3.5 TAPP 的并發(fā)癥的處理:
TAPP 的并發(fā)癥總體較為輕微,多不需特殊處理,較易發(fā)生的并發(fā)癥 (1) 血清腫: 文獻報道發(fā)生率為 4% ~5%,發(fā)生原因與剝離疝囊時損傷范圍大有關(guān),疝囊較大時較易發(fā)生。小的血清腫多能自行吸收,較大者可在 B 超引導(dǎo)下穿刺引流,多無需手術(shù)處理。手術(shù)時動作輕柔以及術(shù)后局部沙袋壓迫、抬高陰囊對避免血清腫發(fā)生有一定作用。(2) 腹壁皮下氣腫和陰囊氣腫: 術(shù)中不恰當?shù)母邭飧箟毫褪中g(shù)時間的延長是造成術(shù)后腹壁皮下氣腫的主要原因,本組發(fā)生的2 例腹壁皮下氣腫均發(fā)生于 TAPP開展之初,在適當降低氣腹壓力及操作熟練后,腹壁皮下氣腫發(fā)生率已大大降低。手術(shù)結(jié)束時,徹底放出腹腔積氣及術(shù)后局部沙袋壓迫是避免術(shù)后陰囊氣腫的有效方法。(3) 術(shù)后局部疼痛不適發(fā)生率高于疝開放手術(shù),其原因與分離間隙、補片或螺旋釘刺激局部神經(jīng),如股外側(cè)皮神經(jīng)和生殖股神經(jīng)的股支有關(guān),體質(zhì)較瘦、腹壁較薄者更加明顯。局部疼痛不適一般較輕微,2 ~ 4 w 后多可自行緩解,一般無需特殊處理。筆者的經(jīng)驗是盡量減少 Retzius 間隙和Bogros 間隙的過度分離,避免在疼痛三角及其附近釘釘,同時在保證補片固定牢靠的前提下,盡量減少螺旋釘?shù)臄?shù)量。
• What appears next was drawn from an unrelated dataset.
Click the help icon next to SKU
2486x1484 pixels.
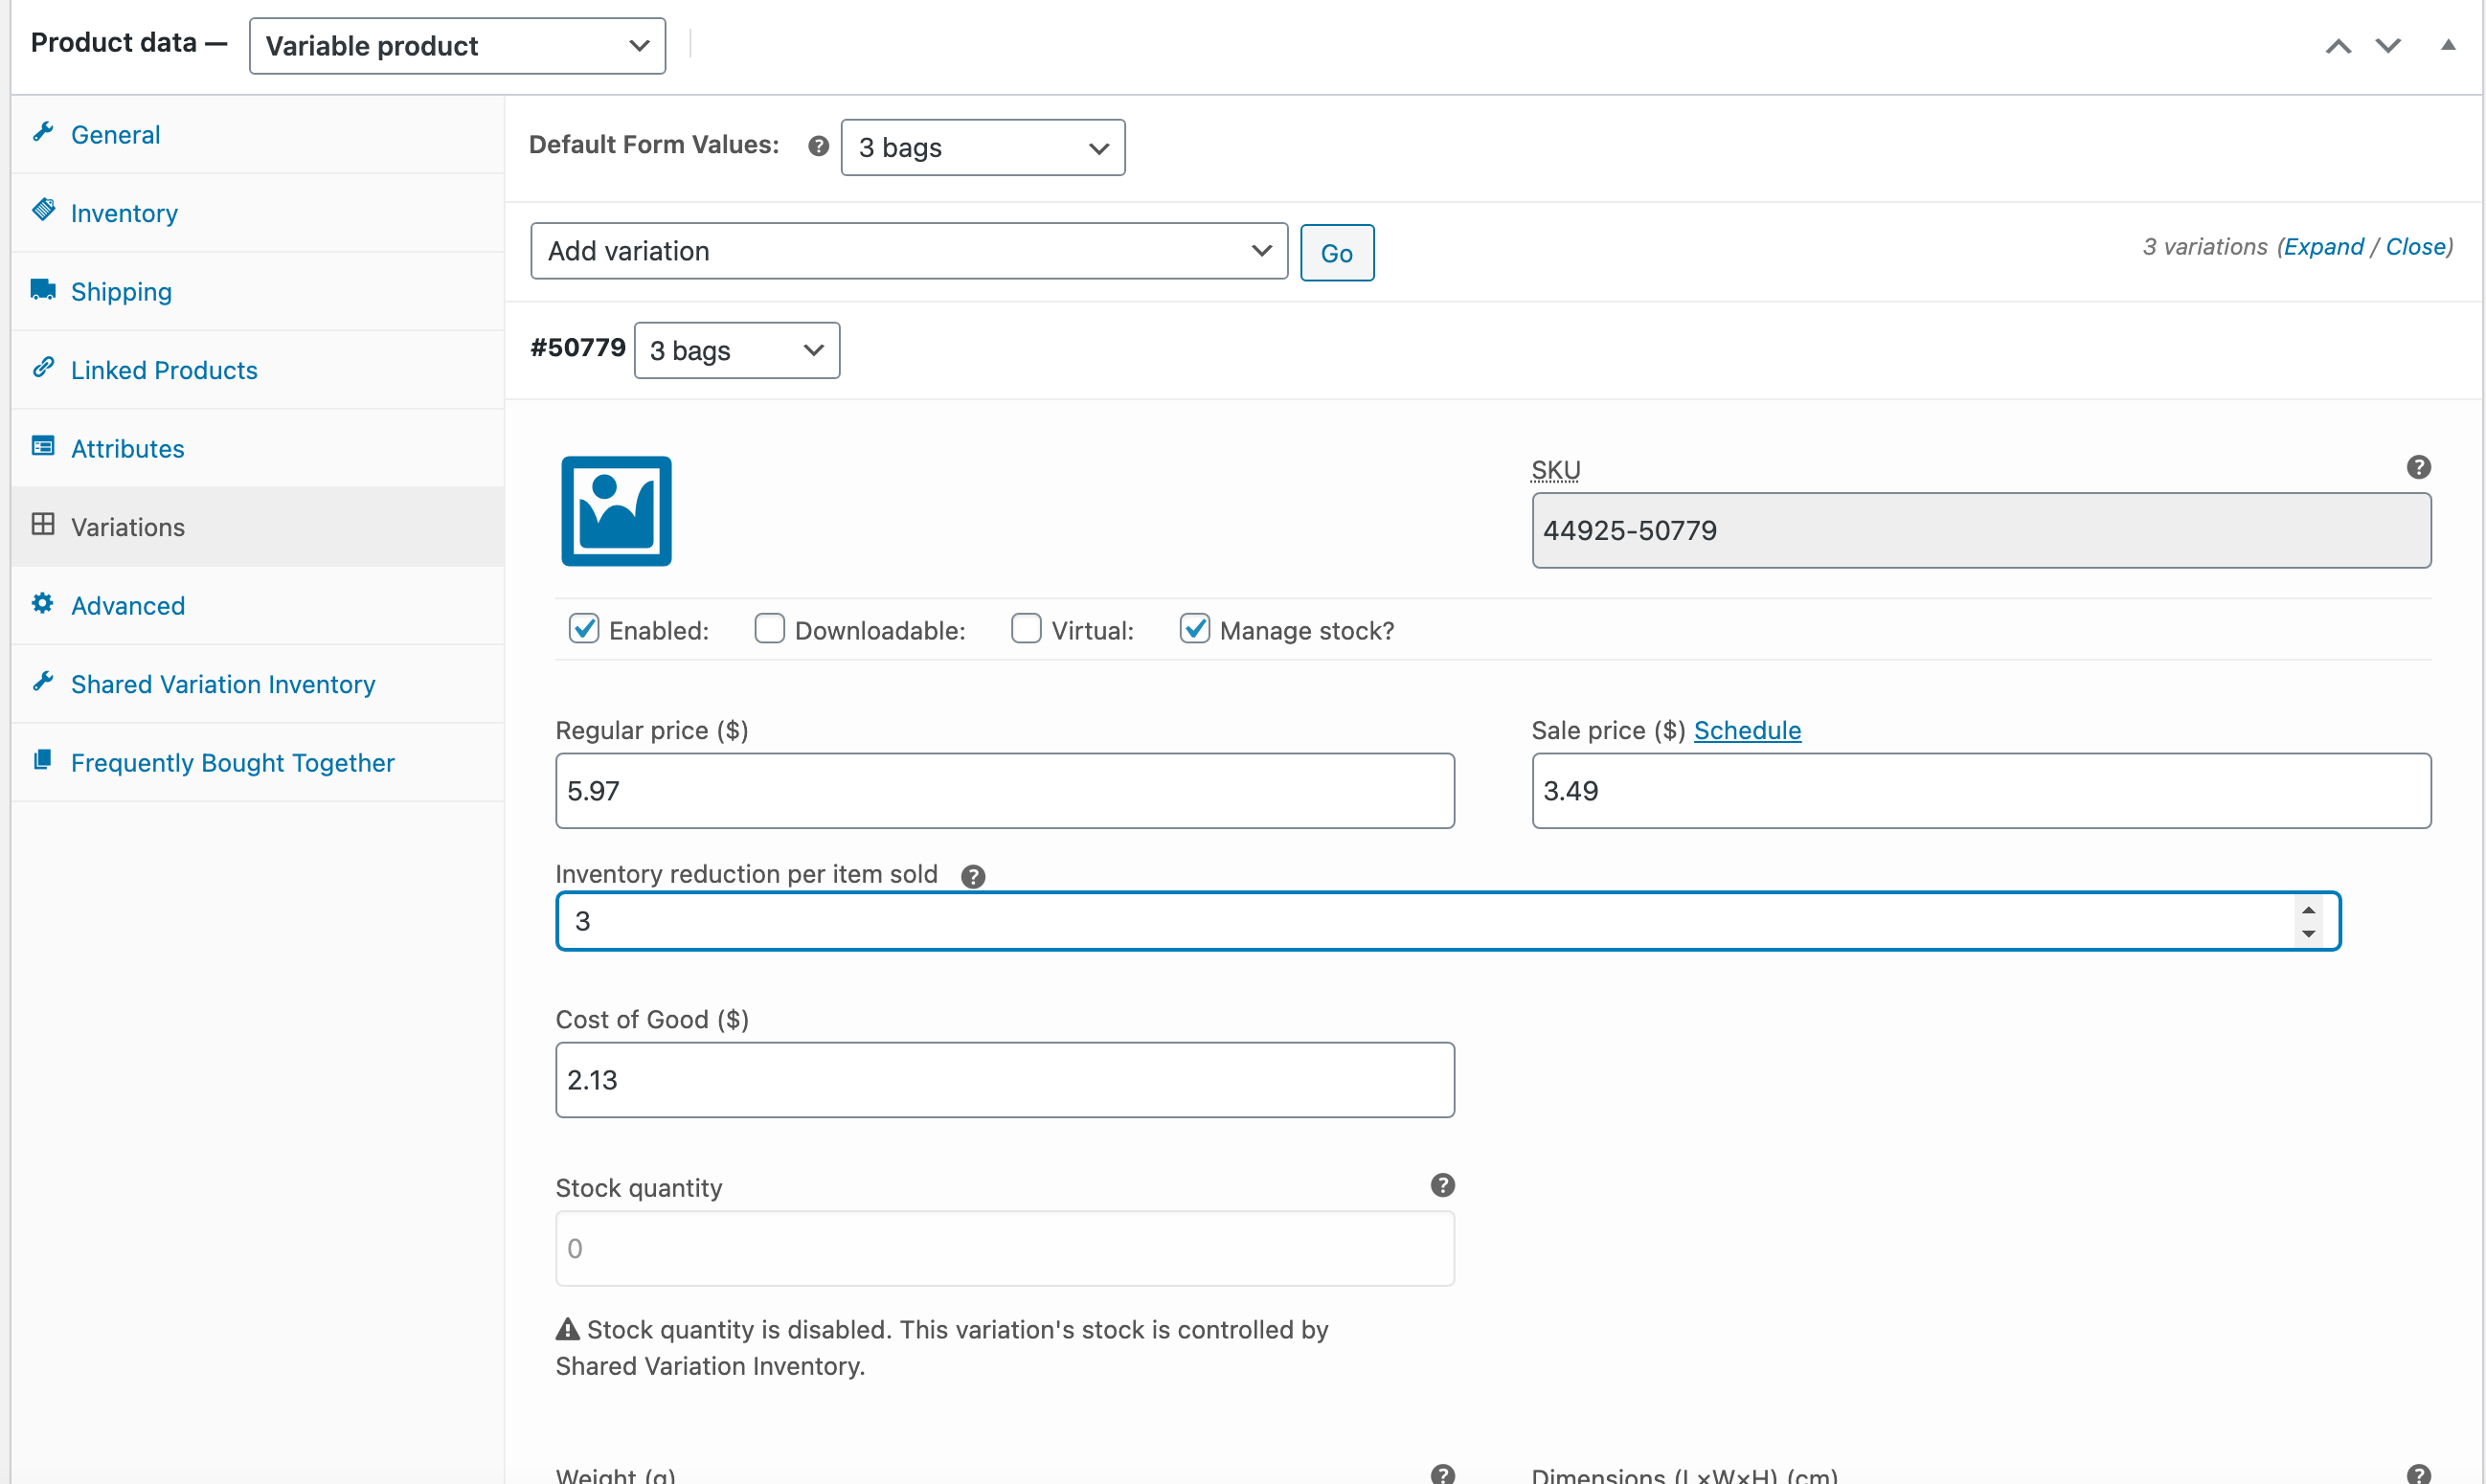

TAPP 在腹腔鏡直視下操作,一般不易發(fā)生嚴重并發(fā)癥,但在某些特殊情況下仍應(yīng)警惕發(fā)生嚴重損傷的可能。(1) 有下腹部手術(shù)史患者,其下腹部和盆腔往往粘連嚴重,正常解剖改變使 Retzius 間隙和 Bogros 間隙不易游離,手術(shù)操作時層次不清,易損傷腸管、血管、膀胱等重要結(jié)構(gòu),因而對此類患者選擇 TAPP 時宜慎重。(2) 對于滑疝、疝囊與腹腔內(nèi)容物粘連等難復(fù)性,游離疝囊時極易損傷腸管、血管等,分離時宜愈加小心。
4 結(jié)論
腹腔鏡腹股溝疝修補的并發(fā)癥極低,是一個安全可靠的手術(shù),而TAPP 操作簡單、安全可靠,值得臨床推廣。但我們要記得手術(shù)成功的基礎(chǔ)是對腹股溝區(qū)解剖結(jié)構(gòu)清楚的認識,而熟練的操作和經(jīng)驗的總結(jié)是保證手術(shù)成功的關(guān)鍵。